Stored dataset items:
★ ★ ★ ★ ★

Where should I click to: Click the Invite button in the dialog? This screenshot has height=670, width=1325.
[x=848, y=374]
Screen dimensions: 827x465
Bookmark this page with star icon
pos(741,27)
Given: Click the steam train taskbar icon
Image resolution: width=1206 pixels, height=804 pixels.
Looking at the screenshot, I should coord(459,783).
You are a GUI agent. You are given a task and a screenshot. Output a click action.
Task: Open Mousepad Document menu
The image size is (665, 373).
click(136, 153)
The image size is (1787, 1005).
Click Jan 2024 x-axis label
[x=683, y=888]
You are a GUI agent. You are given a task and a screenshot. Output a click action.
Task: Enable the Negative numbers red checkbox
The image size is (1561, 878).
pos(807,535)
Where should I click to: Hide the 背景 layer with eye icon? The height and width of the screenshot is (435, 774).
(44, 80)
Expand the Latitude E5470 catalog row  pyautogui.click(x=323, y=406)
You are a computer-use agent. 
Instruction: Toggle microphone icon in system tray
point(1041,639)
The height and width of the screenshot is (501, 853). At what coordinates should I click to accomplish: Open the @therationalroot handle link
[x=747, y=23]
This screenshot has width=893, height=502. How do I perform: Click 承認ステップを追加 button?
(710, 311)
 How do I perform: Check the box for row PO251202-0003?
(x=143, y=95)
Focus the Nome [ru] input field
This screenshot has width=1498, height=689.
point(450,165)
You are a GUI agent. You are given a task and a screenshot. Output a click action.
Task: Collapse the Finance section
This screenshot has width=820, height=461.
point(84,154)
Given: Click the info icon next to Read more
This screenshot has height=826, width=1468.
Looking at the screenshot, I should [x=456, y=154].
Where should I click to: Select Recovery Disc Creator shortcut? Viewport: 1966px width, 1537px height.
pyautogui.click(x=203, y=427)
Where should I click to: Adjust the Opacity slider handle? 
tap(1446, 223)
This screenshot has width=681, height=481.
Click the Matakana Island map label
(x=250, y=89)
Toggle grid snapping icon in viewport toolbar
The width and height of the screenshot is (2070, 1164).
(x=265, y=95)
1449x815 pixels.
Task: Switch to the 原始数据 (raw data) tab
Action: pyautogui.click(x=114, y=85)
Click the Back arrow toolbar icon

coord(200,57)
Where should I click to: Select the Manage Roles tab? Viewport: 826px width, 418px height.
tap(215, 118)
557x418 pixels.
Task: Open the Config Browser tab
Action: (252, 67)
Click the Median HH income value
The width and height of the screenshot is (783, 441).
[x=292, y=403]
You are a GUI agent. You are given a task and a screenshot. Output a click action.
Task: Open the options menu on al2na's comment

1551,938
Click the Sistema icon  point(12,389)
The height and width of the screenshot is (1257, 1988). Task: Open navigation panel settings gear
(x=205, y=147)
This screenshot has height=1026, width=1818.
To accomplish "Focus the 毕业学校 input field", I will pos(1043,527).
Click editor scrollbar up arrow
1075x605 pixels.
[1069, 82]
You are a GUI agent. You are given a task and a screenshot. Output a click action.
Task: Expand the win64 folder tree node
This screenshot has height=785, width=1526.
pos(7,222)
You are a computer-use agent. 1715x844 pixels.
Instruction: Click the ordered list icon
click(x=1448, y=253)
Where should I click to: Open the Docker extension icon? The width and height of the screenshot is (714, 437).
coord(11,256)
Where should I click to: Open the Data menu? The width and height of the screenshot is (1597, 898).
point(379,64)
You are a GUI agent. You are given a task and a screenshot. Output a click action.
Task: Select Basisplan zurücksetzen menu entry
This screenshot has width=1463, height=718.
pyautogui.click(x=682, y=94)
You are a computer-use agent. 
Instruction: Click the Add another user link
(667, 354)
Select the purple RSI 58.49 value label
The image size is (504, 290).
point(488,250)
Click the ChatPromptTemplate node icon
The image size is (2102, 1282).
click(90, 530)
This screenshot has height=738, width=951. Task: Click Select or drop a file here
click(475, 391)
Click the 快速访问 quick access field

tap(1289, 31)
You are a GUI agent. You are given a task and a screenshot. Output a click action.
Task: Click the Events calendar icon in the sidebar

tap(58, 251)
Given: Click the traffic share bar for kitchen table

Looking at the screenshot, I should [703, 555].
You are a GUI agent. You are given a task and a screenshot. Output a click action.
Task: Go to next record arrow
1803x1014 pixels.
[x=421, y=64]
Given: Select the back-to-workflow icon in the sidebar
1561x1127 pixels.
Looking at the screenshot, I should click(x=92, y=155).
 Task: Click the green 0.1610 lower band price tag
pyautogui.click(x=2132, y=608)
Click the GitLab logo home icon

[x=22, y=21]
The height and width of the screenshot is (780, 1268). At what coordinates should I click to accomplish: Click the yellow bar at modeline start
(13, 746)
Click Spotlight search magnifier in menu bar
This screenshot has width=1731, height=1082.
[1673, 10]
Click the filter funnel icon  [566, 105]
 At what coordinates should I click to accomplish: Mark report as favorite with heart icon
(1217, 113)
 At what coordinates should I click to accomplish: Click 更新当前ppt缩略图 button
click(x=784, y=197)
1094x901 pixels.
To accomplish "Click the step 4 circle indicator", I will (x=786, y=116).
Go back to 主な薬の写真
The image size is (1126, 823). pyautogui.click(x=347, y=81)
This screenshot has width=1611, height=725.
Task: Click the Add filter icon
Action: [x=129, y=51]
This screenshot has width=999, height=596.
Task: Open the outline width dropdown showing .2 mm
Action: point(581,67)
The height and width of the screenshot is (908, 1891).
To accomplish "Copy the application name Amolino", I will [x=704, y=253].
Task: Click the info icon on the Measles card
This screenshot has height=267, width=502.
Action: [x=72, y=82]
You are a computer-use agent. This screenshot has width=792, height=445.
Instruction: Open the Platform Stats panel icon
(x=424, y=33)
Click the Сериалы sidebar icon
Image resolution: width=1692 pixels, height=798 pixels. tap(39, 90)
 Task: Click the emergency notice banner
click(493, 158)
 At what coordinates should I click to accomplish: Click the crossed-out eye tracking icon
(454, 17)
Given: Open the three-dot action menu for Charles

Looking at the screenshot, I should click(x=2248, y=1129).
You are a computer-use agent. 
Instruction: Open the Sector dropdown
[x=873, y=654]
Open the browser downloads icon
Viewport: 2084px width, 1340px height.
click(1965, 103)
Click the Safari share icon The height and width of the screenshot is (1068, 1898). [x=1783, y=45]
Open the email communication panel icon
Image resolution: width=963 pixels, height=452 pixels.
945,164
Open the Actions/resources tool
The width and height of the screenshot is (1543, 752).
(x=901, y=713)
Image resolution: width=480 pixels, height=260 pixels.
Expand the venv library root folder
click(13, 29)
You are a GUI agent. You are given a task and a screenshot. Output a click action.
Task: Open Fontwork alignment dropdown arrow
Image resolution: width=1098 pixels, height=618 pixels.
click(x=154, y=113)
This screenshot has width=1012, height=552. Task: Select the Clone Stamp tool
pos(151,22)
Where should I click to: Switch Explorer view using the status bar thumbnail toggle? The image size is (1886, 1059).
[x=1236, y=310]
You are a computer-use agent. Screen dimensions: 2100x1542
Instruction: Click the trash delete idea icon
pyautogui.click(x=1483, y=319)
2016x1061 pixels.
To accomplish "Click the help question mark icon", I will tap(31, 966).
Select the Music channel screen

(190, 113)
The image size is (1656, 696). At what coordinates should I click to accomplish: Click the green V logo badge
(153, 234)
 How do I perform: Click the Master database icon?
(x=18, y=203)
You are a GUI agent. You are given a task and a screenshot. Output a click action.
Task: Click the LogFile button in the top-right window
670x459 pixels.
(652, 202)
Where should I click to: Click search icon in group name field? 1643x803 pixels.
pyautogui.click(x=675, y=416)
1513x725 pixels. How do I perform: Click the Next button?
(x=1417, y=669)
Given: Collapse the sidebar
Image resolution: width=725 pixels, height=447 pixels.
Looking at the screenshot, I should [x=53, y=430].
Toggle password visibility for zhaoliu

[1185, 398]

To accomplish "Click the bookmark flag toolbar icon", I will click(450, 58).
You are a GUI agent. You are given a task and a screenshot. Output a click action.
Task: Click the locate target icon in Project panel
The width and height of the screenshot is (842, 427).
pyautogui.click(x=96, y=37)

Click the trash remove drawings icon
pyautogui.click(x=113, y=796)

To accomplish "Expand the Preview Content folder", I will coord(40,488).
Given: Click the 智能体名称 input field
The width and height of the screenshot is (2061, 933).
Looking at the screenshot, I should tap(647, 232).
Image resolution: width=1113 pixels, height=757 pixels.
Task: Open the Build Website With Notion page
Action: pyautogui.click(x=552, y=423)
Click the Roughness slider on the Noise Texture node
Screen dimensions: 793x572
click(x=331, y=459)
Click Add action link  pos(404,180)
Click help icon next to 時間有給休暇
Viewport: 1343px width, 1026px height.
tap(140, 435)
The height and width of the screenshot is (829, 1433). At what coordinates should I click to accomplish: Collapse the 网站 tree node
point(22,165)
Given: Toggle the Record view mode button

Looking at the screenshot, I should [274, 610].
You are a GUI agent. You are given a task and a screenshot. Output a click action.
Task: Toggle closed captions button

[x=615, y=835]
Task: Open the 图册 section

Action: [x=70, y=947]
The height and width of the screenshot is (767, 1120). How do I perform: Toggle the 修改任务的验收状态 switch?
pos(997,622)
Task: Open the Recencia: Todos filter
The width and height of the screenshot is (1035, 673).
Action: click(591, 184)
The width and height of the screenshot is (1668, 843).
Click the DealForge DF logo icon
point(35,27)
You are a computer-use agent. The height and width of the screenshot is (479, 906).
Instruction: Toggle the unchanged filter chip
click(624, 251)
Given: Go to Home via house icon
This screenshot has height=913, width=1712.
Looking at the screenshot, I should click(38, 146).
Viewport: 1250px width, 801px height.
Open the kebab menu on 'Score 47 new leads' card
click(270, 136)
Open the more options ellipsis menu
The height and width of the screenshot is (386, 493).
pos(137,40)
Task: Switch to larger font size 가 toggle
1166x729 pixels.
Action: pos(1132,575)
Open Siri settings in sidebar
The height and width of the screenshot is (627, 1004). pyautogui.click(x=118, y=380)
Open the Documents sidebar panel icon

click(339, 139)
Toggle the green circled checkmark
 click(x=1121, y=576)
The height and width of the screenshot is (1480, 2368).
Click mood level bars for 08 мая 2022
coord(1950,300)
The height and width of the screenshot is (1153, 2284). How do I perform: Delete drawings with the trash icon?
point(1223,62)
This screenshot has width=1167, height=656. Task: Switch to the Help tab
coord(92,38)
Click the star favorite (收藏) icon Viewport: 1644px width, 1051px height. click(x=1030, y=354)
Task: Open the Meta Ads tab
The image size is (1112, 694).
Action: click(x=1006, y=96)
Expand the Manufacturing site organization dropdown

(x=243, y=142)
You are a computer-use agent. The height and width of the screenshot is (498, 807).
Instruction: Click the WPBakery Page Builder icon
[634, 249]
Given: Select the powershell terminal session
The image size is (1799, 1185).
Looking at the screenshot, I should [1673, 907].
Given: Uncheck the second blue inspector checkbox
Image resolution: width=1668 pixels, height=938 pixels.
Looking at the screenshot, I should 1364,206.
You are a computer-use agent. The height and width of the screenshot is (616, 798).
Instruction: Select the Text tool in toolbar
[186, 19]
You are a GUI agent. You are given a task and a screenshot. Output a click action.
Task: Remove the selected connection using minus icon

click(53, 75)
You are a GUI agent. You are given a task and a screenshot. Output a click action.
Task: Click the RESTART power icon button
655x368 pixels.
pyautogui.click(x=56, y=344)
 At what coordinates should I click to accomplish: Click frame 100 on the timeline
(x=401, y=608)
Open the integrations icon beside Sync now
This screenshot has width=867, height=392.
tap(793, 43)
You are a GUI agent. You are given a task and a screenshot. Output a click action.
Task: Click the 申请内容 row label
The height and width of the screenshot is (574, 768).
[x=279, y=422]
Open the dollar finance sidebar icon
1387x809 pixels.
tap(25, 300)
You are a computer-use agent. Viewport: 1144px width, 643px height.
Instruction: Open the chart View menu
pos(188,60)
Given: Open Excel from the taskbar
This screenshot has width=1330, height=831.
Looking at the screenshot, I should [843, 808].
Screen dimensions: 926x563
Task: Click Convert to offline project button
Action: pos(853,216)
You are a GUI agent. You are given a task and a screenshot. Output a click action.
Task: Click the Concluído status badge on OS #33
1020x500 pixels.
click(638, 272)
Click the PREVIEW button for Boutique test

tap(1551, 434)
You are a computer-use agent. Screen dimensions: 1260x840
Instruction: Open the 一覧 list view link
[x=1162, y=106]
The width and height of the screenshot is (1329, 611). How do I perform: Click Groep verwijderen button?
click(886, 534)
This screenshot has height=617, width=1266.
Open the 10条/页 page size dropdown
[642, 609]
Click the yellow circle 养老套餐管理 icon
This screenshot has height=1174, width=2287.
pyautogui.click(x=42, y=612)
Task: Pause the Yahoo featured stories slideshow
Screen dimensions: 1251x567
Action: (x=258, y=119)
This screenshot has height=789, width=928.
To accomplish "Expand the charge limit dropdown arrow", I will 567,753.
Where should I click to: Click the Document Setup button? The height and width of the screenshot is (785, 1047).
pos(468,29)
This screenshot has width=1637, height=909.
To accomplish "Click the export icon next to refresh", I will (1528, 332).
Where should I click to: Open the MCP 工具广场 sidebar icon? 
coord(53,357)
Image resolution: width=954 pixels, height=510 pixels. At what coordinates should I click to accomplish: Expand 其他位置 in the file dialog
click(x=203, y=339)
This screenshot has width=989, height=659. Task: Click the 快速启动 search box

★ ★ ★ ★ ★

Within the entries, find each line holding the string "taskbar". Reply with how many there are, as a number alone.

2